Your copy of the entries below should hold exactly the lines from the one containing "Task: Click the" to the one containing "Viewport: 1082px width, 676px height.", inclusive, and no pictures.

*** Opening of RECORDS FOR THIS EXERCISE ***

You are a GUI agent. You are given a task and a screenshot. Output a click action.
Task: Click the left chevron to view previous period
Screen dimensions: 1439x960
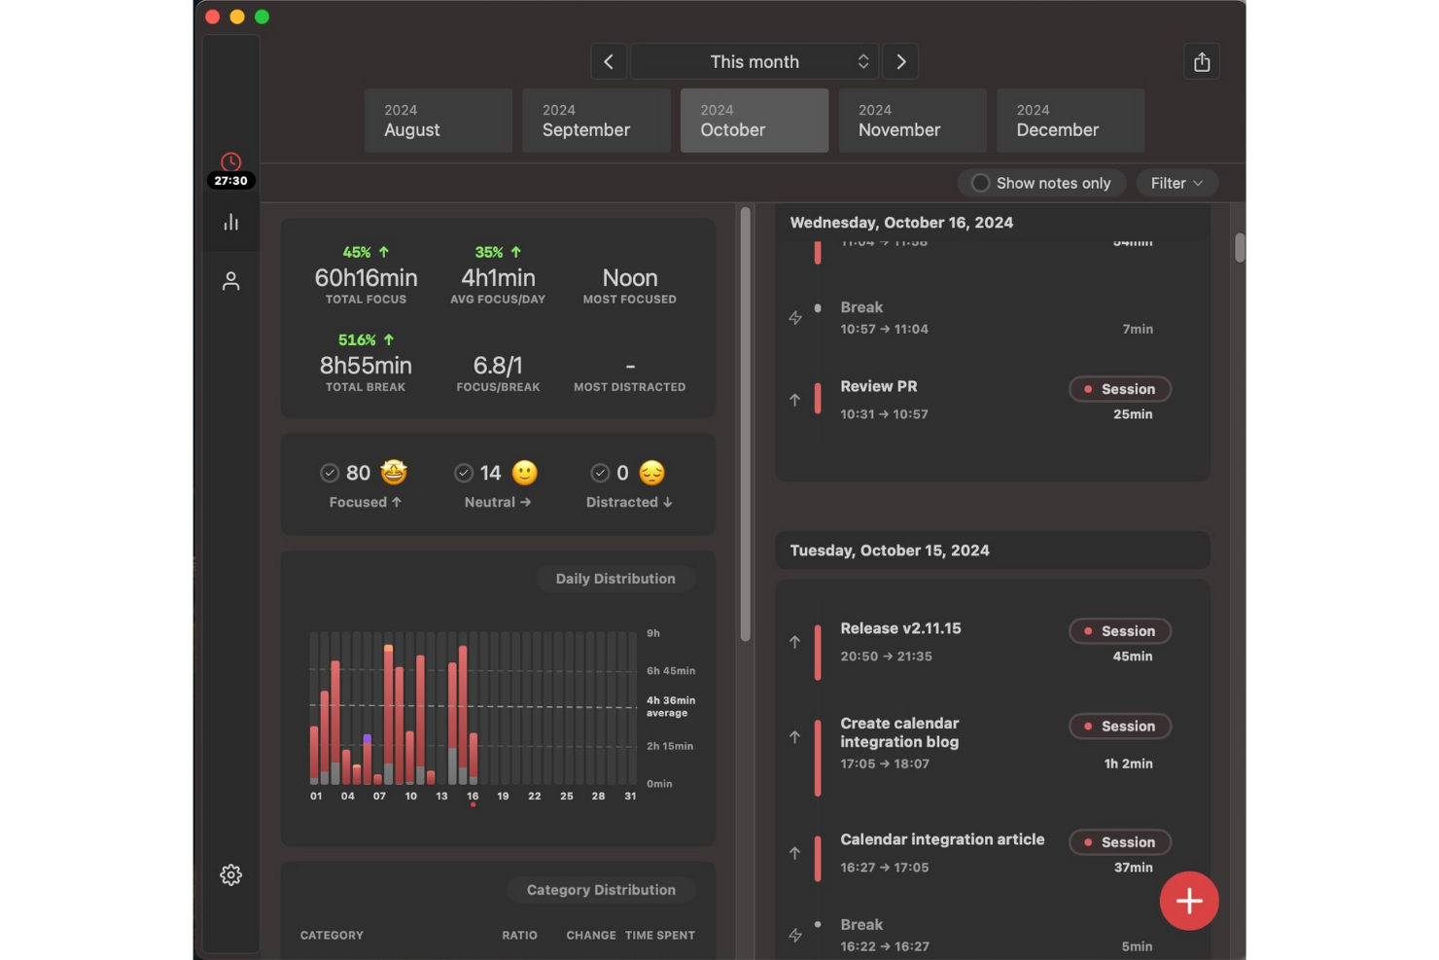coord(609,61)
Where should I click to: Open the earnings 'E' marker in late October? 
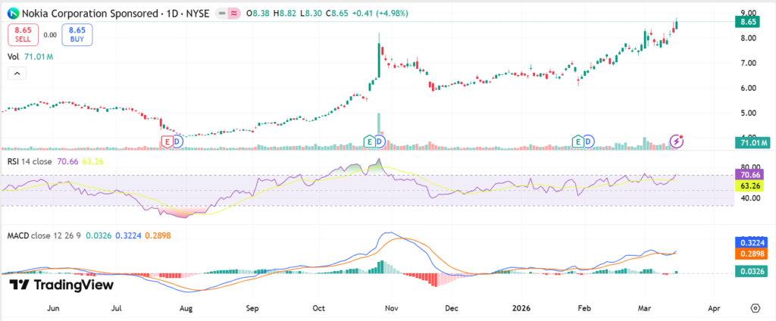pyautogui.click(x=369, y=142)
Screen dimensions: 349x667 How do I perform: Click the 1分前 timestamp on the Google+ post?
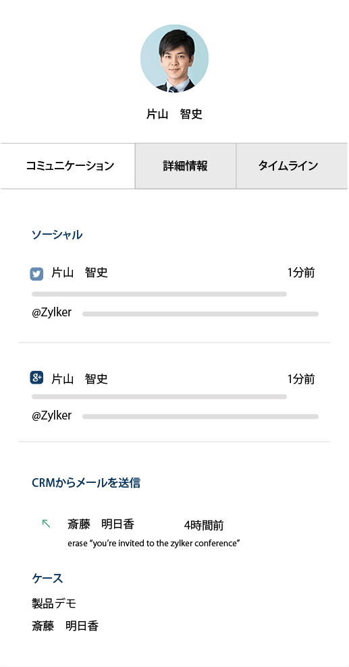pyautogui.click(x=301, y=378)
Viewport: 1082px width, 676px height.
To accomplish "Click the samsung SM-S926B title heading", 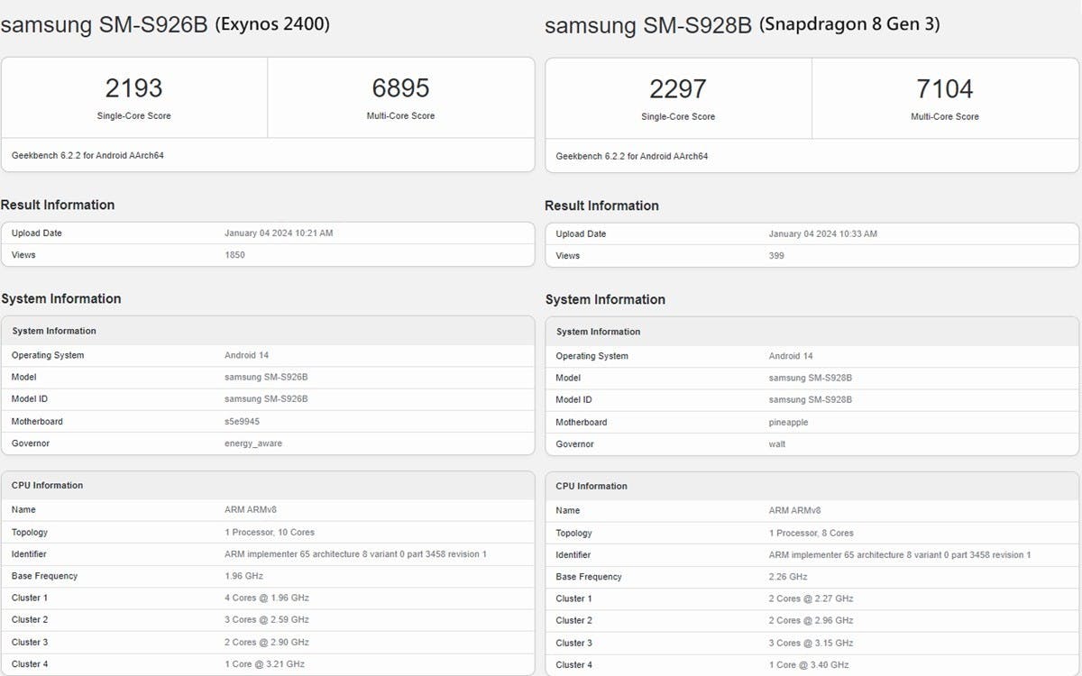I will click(x=105, y=25).
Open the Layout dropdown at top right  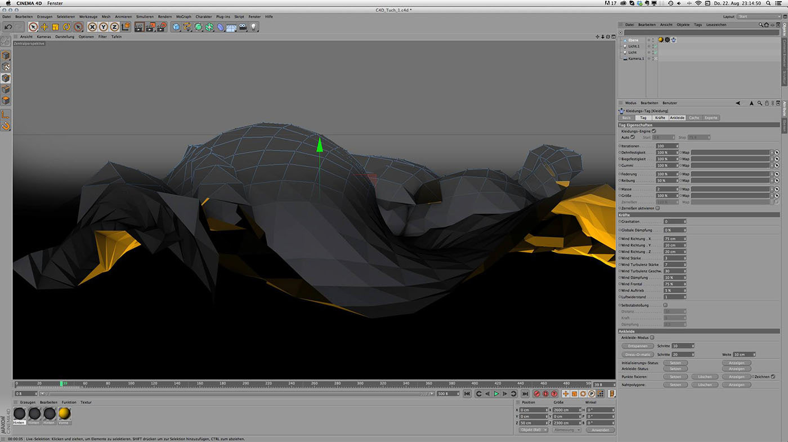(x=759, y=17)
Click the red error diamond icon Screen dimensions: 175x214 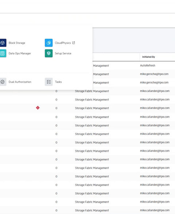[x=38, y=108]
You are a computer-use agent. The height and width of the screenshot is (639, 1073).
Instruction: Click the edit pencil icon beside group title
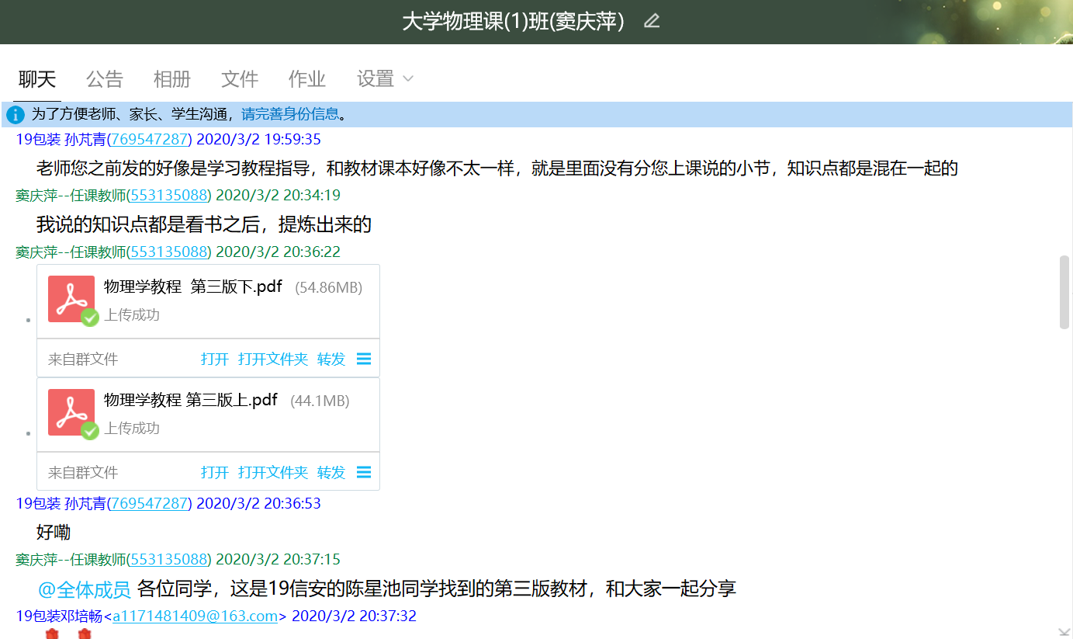pyautogui.click(x=652, y=21)
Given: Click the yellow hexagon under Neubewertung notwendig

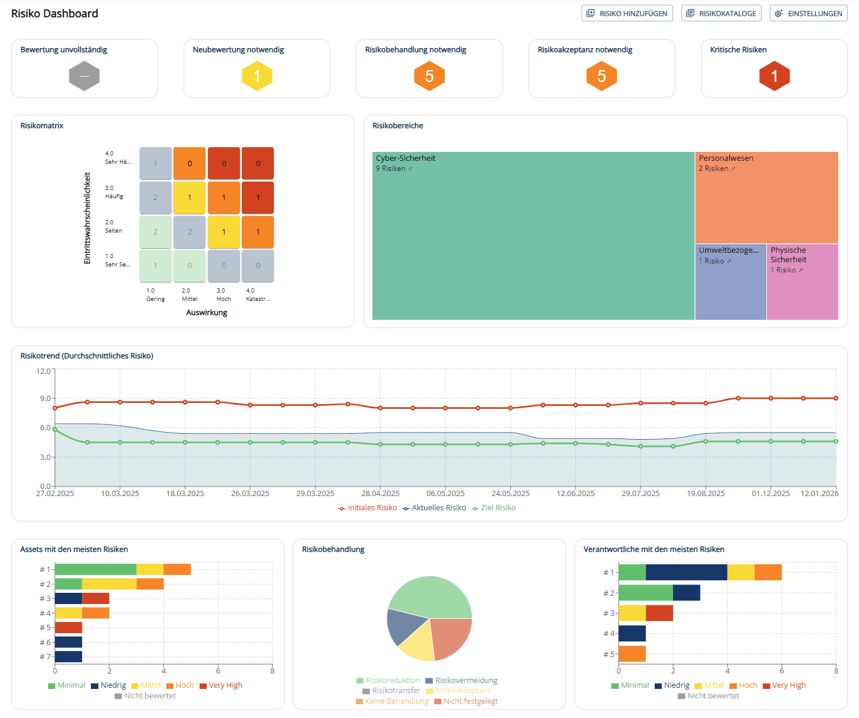Looking at the screenshot, I should tap(257, 76).
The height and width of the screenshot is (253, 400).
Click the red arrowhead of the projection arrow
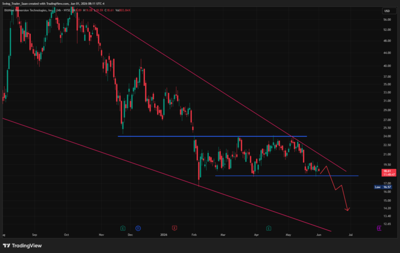(347, 209)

*** Close of RECORDS FOR THIS EXERCISE ***

* RESPONSE TO THIS TASK
Task: Click the left chevron to view previous period
Screen dimensions: 1439x960
coord(609,61)
Where should I click to: Open the earnings 'E' marker in late October? 
pyautogui.click(x=369, y=142)
Screen dimensions: 349x667 How do I perform: Click the 1分前 timestamp on the Google+ post?
pyautogui.click(x=301, y=378)
Viewport: 1082px width, 676px height.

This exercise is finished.